İsmail Dede Efendi’nin eserleri, Türk musiki tarihinde hiçbir bestekârın eser dağarında görülmeyen bir tür çeşitliliğine sahiptir. Bilebildiğimiz kadarıyla bestekârlık kariyerine şarkı besteleyerek başlayan Dede, ömrü boyunca şarkı bestelemeye devam edecektir. Üslûp ve usûl çeşitliliği bakımından hayli zengin bir görünüm arz eden 100 civarında şarkısının notası elimizdedir.

Avrupa Klasik Müziği’nin II. Mahmud’un reformlarıyla Osmanlı kültür dünyasında tanınmaya başladığı evrelerde bestelediği, “Kâr-ı Nev”i ile “Yine bir gülnihâl”, “Yüzündür cihânı münevver eden” gibi vals ritmindeki şarkıları onun güncel sanat ortamına rahatça uyum sağlayabildiğinin renkli örnekleridir. Bugün bile sıkça icra edilen Hicaz makamındaki Semâî şarkısı “Ey büt-i nev-edâ” ise, Dede’nin çağları aşan popülerliğinin açık bir numunesidir.

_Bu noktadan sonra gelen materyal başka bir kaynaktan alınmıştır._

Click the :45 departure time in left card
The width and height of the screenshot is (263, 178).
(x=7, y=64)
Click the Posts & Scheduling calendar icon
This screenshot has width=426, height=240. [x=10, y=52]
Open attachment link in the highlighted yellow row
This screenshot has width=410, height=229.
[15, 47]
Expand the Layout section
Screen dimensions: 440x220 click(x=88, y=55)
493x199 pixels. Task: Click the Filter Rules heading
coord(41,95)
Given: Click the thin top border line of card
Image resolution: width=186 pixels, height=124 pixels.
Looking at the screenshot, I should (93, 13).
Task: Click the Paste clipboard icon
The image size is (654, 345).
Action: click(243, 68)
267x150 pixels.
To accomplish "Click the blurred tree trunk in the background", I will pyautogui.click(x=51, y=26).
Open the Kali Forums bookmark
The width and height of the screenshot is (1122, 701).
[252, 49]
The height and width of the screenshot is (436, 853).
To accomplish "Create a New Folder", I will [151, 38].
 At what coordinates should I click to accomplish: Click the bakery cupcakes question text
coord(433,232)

Dede Efendi 20’li yaşlarından itibaren, kâr, nakış, beste ve semâî gibi klasik beste türlerinin muhtelif formlarında külliyetli miktarda eser bestelemiştir. Bestelediği eserler, ait oldukları makam ve usûl dünyasının belkemiği hâline gelmiş, repertuvarın kıymetli hazineleri olarak varlıklarını günümüze kadar sürdürmüşlerdir.

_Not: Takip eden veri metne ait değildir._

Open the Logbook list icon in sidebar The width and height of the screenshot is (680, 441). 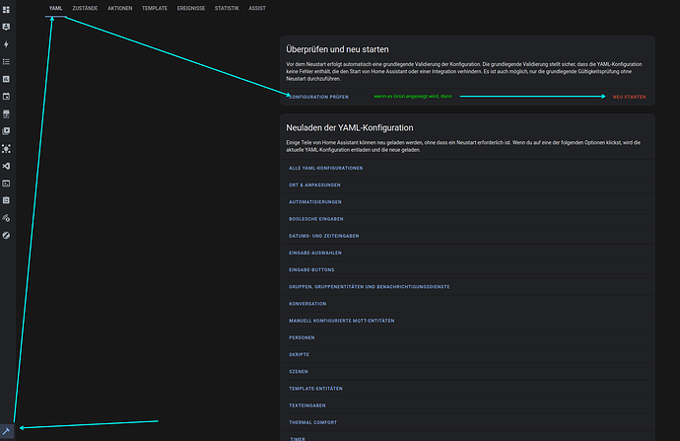(x=6, y=61)
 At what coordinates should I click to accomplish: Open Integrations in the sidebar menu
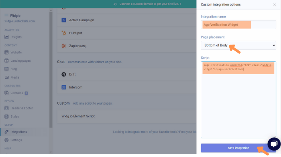tap(18, 132)
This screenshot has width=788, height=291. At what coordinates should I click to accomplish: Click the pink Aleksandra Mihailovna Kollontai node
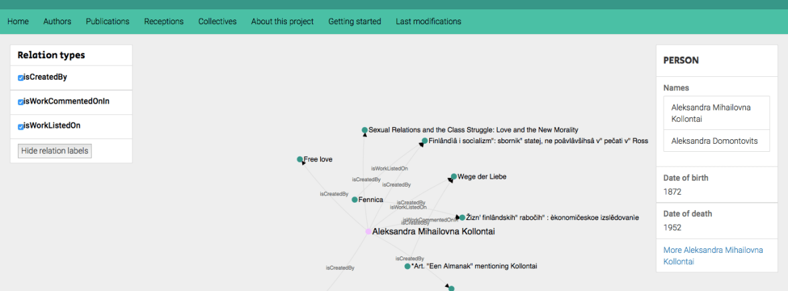pos(368,231)
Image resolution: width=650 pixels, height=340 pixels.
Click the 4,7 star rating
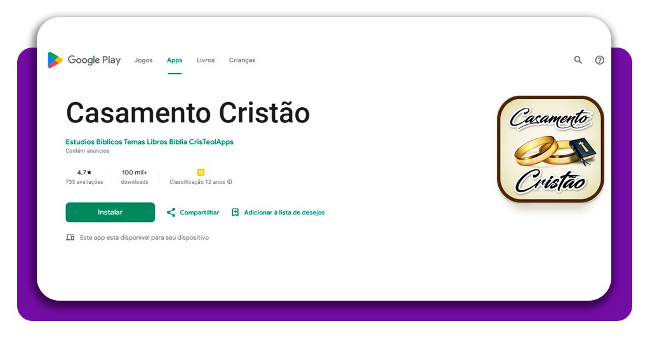pos(84,173)
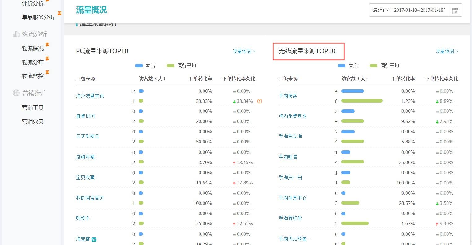The image size is (472, 245).
Task: Click the 淘外流量其他 source entry
Action: coord(90,96)
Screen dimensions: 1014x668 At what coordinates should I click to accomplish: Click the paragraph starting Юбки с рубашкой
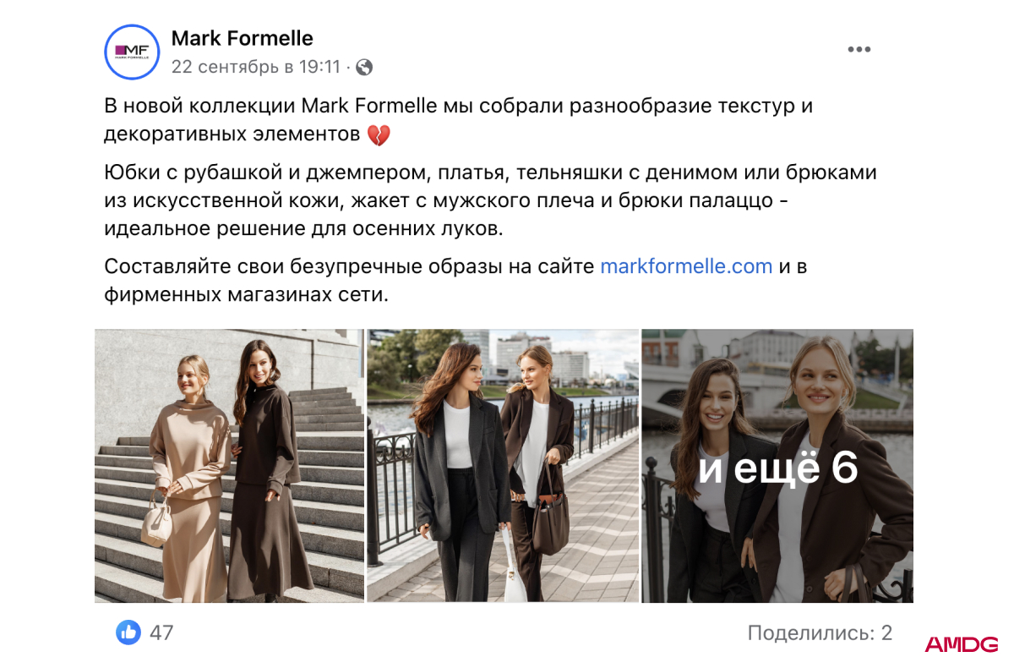tap(490, 200)
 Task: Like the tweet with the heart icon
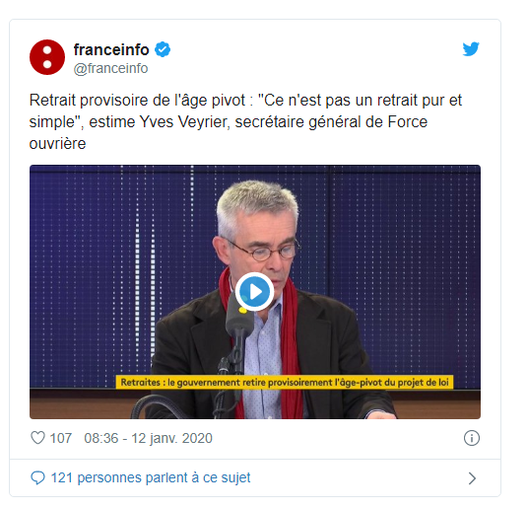pyautogui.click(x=37, y=438)
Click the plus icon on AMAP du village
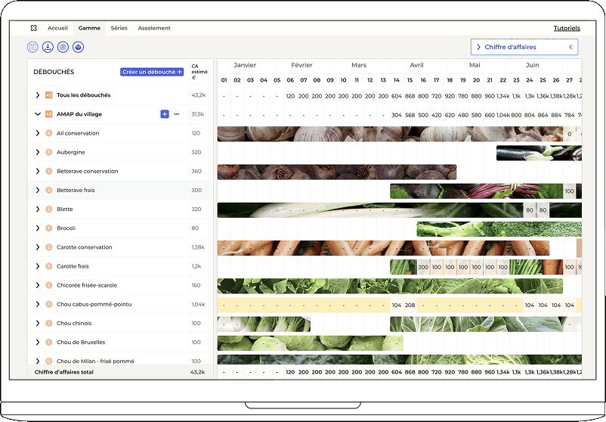The width and height of the screenshot is (606, 422). pos(165,114)
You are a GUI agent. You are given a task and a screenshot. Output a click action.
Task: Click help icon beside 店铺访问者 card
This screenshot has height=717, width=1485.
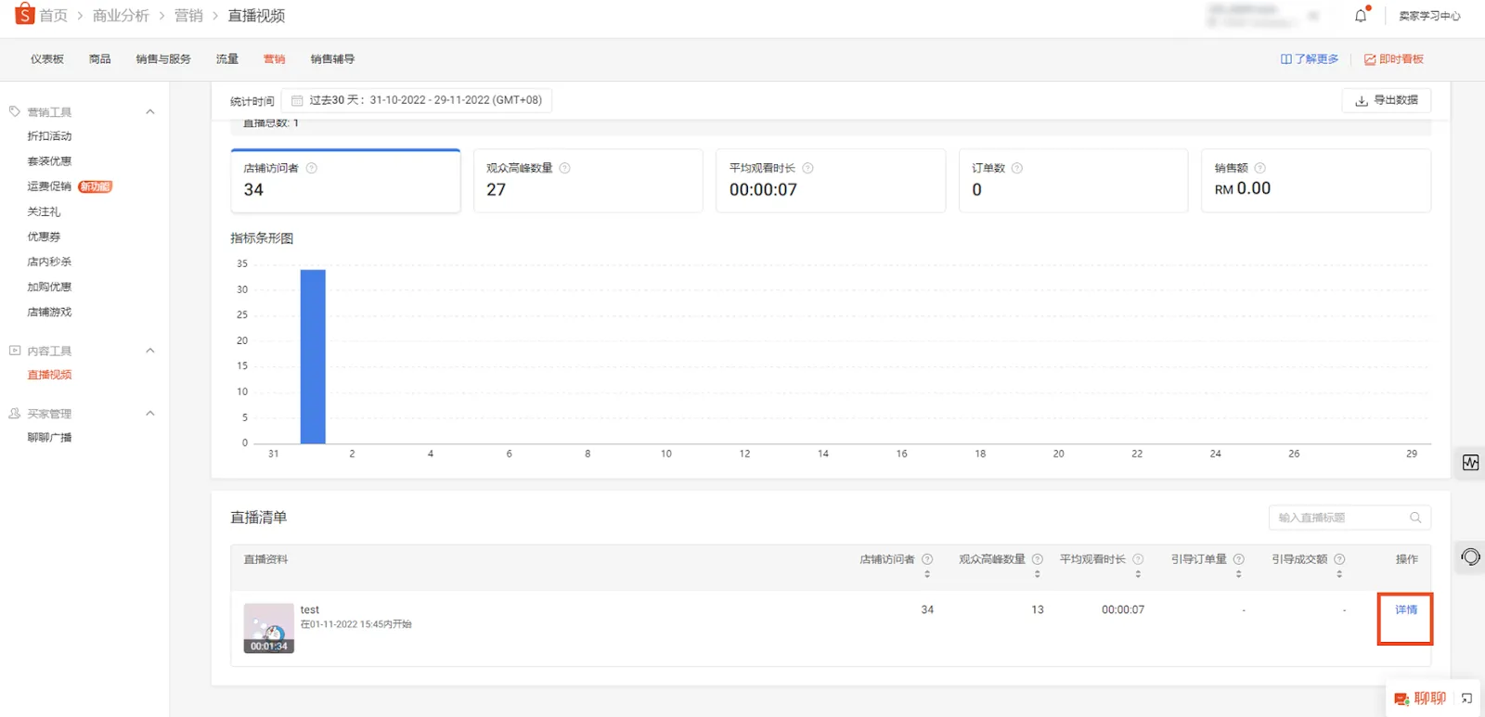pos(312,168)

Dede Efendi’nin bestekârlığının bir diğer kuvvetli cephesi, dinî eser bestekârlığıdır. Dede, Mevlevî âyîn-i şerîfi, durak, savt, cami ve tekke ilâhîleri gibi birbirinden oldukça farklı teknik ve işleve sahip olan beste türlerinde mükemmel eserler vermiştir. Dede Efendi’ye aidiyetini onun devrinde kaleme alınmış ilâhî mecmuaları başta olmak üzere sair kaynakları kullanarak tesbit edebildiğimiz 40 kadar ilâhî, bugün notasıyla elimizdedir. Bunların içinde fevkalâde saltanatlı, mutantan cami ilâhîleri ve mevlid tevşihlerinin yanında, muhtelif tarîkatlerin âyîn ve merasimlerinde okunan, farklı zikir türlerine eşlik edebilecek mahiyette ilâhîler bulunmaktadır.

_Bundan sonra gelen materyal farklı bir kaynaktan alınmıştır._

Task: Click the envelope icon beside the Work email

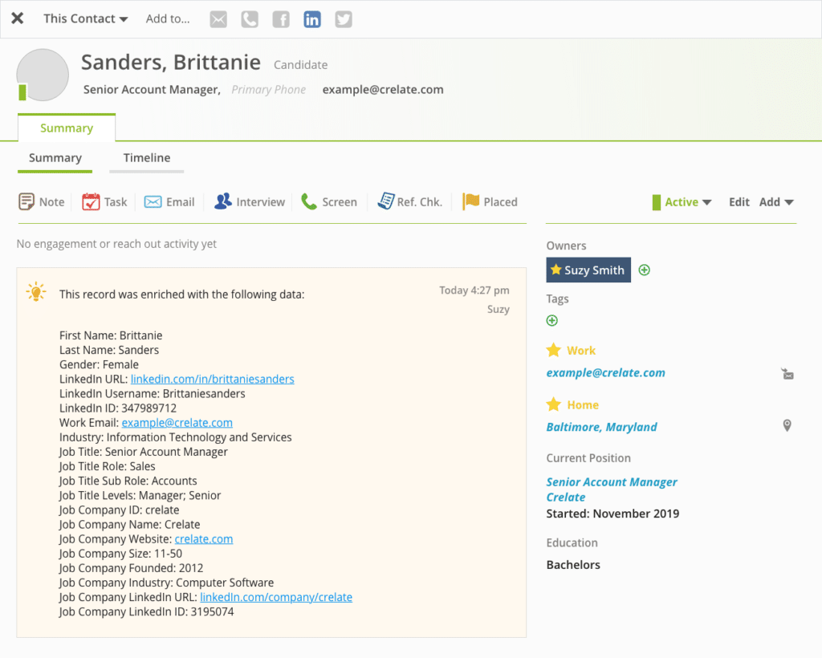Action: 787,373
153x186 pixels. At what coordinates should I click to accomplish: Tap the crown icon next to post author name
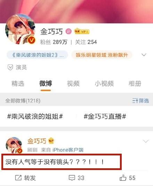coord(51,141)
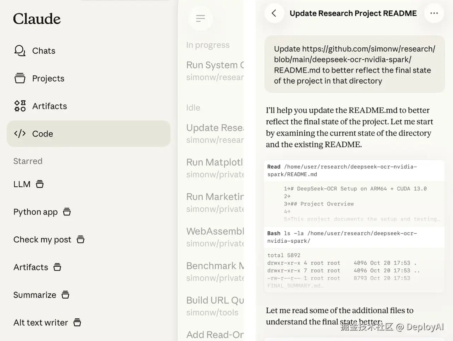Toggle the sidebar hamburger menu icon
Viewport: 453px width, 341px height.
click(x=200, y=18)
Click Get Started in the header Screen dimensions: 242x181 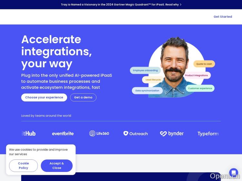[223, 17]
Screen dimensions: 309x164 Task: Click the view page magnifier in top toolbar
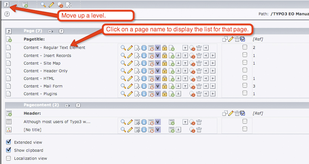(x=43, y=5)

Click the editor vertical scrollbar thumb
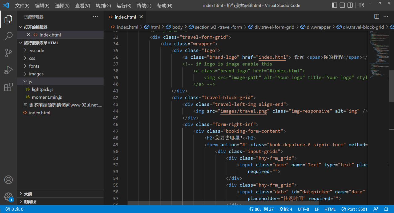pos(392,86)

Dede Efendi’nin Mevlevî âyîn-i şerîfi bestekârlığı ise apayrı bir inceleme konusudur. Tarz bakımından ilâhîlerden ve diğer dinî musiki türlerinden çok klasik beste türlerine benzeyen âyîn-i şerîf bestekârları arasında, Nâyî Osman Dede, Itrî, Zekâî Dede gibi klasik musikinin en büyük bestekârları bulunur. Dede Efendi Osmanlı tarihi boyunca en çok âyîn-i şerîf besteleyen kişi olarak, bestelediği 7 âyîn-i şerîfle âyîn-i şerîf bestekârlarının en önde gelenlerindendir. Âyîn-i şerîflerinden bazılarında daha önce kullanılmamış usûller denemiş, bazı kısımlarının güftelerini bizzat yazmış, makam geçkisi ve usûl kullanımı bakımından yeni yöntemler denemiştir.

Dede Efendi, bestelediği eserlerin yanı sıra yetiştirdiği talebelerle de musiki dünyasına yön vermiştir. Eski üstatlardan intikal eden eserler ile kendi eserleri, talebeleri vasıtasıyla nota dönemine aktarılmıştır. Çağdaşı olan musiki üstatlarının da yetiştirdikleri talebeler ve onlardan gelen meşk silsileleri mevcuttu. Ancak 19. yüzyılın sonlarına gelindiğinde, Dede’nin talebeleri, klasik musiki repertuvarının kuvvet merkezi olmuşlardır. Bir şekilde, Dede’nin çırağı olarak yetişen Dellâlzâde Hacı İsmail Efendi, Mutafzâde Ahmed Efendi, Yağlıkçızâde Ahmed Efendi, Üsküdarlı Dümtek Vâhib Efendi gibi üstatlara çıkan nota versiyonları, eserin en parlak, en zevkli notaları olarak temayüz ederler. Bir başka talebesi olan Eyyubî Mehmed Bey ve onun talebesi Zekâî Dede silsilesinden gelen musikişinaslar ise 20. yüzyıl klasik musiki ortamını belirlemişlerdir. Dede Efendi’nin diğer önde gelen talebeleri, Haşim Bey, Hamparsum Limonciyan, Nikoğos Ağa, İsmet Ağa, Suyolcuzâde Salih Efendi, Üsküdarlı Dümtek Vâhib Efendi, Hüseyin Azmî Dede Efendi, Çilingirzâde Ahmed Ağa, Yeniköylü Hasan Sırrî Efendi ve torunu Sermüezzin Rifat Bey’dir.